■ **Items fournis**
== == ==
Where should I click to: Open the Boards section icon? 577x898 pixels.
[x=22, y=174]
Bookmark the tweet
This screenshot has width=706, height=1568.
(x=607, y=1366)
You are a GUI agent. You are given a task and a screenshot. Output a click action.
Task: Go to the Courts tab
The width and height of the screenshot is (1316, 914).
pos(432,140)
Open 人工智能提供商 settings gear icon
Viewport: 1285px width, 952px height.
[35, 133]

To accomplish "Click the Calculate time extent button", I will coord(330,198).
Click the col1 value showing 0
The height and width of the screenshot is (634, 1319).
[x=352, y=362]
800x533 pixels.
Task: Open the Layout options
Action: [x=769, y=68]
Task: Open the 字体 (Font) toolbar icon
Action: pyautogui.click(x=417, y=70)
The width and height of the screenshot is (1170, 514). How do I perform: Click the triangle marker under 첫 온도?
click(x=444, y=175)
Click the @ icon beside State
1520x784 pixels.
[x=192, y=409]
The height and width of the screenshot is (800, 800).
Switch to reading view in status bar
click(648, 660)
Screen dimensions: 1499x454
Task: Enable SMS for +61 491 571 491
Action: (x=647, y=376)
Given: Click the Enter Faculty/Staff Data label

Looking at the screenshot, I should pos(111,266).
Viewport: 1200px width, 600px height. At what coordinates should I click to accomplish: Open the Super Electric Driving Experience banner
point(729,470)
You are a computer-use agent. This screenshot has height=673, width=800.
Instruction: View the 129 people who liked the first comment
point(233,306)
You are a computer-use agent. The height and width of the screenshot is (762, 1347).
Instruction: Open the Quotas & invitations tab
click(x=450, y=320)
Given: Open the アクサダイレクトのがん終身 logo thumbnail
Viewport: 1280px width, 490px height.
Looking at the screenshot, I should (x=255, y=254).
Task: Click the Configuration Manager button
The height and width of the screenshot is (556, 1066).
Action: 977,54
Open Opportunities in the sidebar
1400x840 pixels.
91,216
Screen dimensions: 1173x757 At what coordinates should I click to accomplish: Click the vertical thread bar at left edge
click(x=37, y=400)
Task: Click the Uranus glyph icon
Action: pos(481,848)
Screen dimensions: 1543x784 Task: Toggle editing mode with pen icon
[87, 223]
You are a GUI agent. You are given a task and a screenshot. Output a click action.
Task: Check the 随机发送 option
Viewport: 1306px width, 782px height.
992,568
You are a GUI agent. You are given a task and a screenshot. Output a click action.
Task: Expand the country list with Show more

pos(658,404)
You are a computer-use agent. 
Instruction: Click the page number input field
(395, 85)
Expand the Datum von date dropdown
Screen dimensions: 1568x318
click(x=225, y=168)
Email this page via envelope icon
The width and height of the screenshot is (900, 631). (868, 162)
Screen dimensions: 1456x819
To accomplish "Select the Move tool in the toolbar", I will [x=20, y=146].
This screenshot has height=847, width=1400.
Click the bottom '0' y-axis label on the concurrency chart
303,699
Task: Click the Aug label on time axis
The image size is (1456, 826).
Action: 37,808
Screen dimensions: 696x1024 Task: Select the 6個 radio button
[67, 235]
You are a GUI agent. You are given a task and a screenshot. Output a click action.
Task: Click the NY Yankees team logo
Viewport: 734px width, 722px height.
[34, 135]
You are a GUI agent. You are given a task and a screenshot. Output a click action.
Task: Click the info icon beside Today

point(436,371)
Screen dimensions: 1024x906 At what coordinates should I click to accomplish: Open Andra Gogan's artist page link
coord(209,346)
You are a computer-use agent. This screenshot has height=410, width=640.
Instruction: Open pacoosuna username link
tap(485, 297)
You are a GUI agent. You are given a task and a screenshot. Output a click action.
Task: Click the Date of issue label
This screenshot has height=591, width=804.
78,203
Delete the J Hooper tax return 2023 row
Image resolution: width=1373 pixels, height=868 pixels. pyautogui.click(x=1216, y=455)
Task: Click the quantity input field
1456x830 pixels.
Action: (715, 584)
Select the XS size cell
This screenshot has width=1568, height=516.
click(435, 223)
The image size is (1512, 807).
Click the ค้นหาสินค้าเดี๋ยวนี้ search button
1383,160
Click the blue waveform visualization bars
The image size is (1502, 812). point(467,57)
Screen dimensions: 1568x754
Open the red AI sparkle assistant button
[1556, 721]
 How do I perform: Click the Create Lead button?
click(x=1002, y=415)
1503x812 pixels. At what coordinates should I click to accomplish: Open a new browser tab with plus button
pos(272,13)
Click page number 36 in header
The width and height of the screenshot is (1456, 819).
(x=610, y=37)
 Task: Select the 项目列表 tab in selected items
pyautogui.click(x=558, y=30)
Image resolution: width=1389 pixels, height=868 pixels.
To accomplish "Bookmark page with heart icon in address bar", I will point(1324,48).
== == ==
■ **Tâche**
Modifiez l'ensemble des items en remplaçant « At what coordinates should I click to accomplish » par « Where should I click to perform » partout où cette expression figure, le reste restant strictement identique.

■ **Résultat de la tâche**
Where should I click to: Open the Boards section icon? 577x898 pixels.
[x=22, y=174]
Bookmark the tweet
This screenshot has width=706, height=1568.
(x=607, y=1366)
You are a GUI agent. You are given a task and a screenshot. Output a click action.
Task: Go to the Courts tab
The width and height of the screenshot is (1316, 914).
pos(432,140)
Open 人工智能提供商 settings gear icon
Viewport: 1285px width, 952px height.
[35, 133]

To accomplish "Click the Calculate time extent button", I will coord(330,198).
Click the col1 value showing 0
The height and width of the screenshot is (634, 1319).
[x=352, y=362]
800x533 pixels.
Task: Open the Layout options
Action: [x=769, y=68]
Task: Open the 字体 (Font) toolbar icon
Action: pyautogui.click(x=417, y=70)
The width and height of the screenshot is (1170, 514). How do I perform: Click the triangle marker under 첫 온도?
click(x=444, y=175)
Click the @ icon beside State
1520x784 pixels.
[x=192, y=409]
The height and width of the screenshot is (800, 800).
Switch to reading view in status bar
click(648, 660)
Screen dimensions: 1499x454
Task: Enable SMS for +61 491 571 491
Action: (x=647, y=376)
Given: Click the Enter Faculty/Staff Data label

Looking at the screenshot, I should pos(111,266).
Viewport: 1200px width, 600px height. Where should I click to perform: Open the Super Electric Driving Experience banner
point(729,470)
You are a computer-use agent. This screenshot has height=673, width=800.
Instruction: View the 129 people who liked the first comment
point(233,306)
You are a computer-use agent. The height and width of the screenshot is (762, 1347).
Instruction: Open the Quotas & invitations tab
click(x=450, y=320)
Given: Open the アクサダイレクトのがん終身 logo thumbnail
Viewport: 1280px width, 490px height.
Looking at the screenshot, I should (x=255, y=254).
Task: Click the Configuration Manager button
The height and width of the screenshot is (556, 1066).
Action: 977,54
Open Opportunities in the sidebar
1400x840 pixels.
91,216
Screen dimensions: 1173x757 Where should I click to perform: Click the vertical thread bar at left edge
click(x=37, y=400)
Task: Click the Uranus glyph icon
Action: pos(481,848)
Screen dimensions: 1543x784 Task: Toggle editing mode with pen icon
[87, 223]
You are a GUI agent. You are given a task and a screenshot. Output a click action.
Task: Check the 随机发送 option
Viewport: 1306px width, 782px height.
992,568
You are a GUI agent. You are given a task and a screenshot. Output a click action.
Task: Expand the country list with Show more

pos(658,404)
You are a computer-use agent. 
Instruction: Click the page number input field
(395, 85)
Expand the Datum von date dropdown
Screen dimensions: 1568x318
click(x=225, y=168)
Email this page via envelope icon
The width and height of the screenshot is (900, 631). (868, 162)
Screen dimensions: 1456x819
To accomplish "Select the Move tool in the toolbar", I will [x=20, y=146].
This screenshot has height=847, width=1400.
Click the bottom '0' y-axis label on the concurrency chart
303,699
Task: Click the Aug label on time axis
The image size is (1456, 826).
Action: 37,808
Screen dimensions: 696x1024 Task: Select the 6個 radio button
[67, 235]
You are a GUI agent. You are given a task and a screenshot. Output a click action.
Task: Click the NY Yankees team logo
Viewport: 734px width, 722px height.
[34, 135]
You are a GUI agent. You are given a task and a screenshot. Output a click action.
Task: Click the info icon beside Today

point(436,371)
Screen dimensions: 1024x906 Where should I click to perform: Open Andra Gogan's artist page link
coord(209,346)
You are a computer-use agent. This screenshot has height=410, width=640.
Instruction: Open pacoosuna username link
tap(485, 297)
You are a GUI agent. You are given a task and a screenshot. Output a click action.
Task: Click the Date of issue label
This screenshot has height=591, width=804.
78,203
Delete the J Hooper tax return 2023 row
Image resolution: width=1373 pixels, height=868 pixels. pyautogui.click(x=1216, y=455)
Task: Click the quantity input field
1456x830 pixels.
Action: (715, 584)
Select the XS size cell
This screenshot has width=1568, height=516.
click(435, 223)
The image size is (1512, 807).
Click the ค้นหาสินค้าเดี๋ยวนี้ search button
1383,160
Click the blue waveform visualization bars
The image size is (1502, 812). point(467,57)
Screen dimensions: 1568x754
Open the red AI sparkle assistant button
[1556, 721]
 How do I perform: Click the Create Lead button?
click(x=1002, y=415)
1503x812 pixels. Where should I click to perform: Open a new browser tab with plus button
pos(272,13)
Click page number 36 in header
The width and height of the screenshot is (1456, 819).
(x=610, y=37)
 Task: Select the 项目列表 tab in selected items
pyautogui.click(x=558, y=30)
Image resolution: width=1389 pixels, height=868 pixels.
To accomplish "Bookmark page with heart icon in address bar", I will point(1324,48).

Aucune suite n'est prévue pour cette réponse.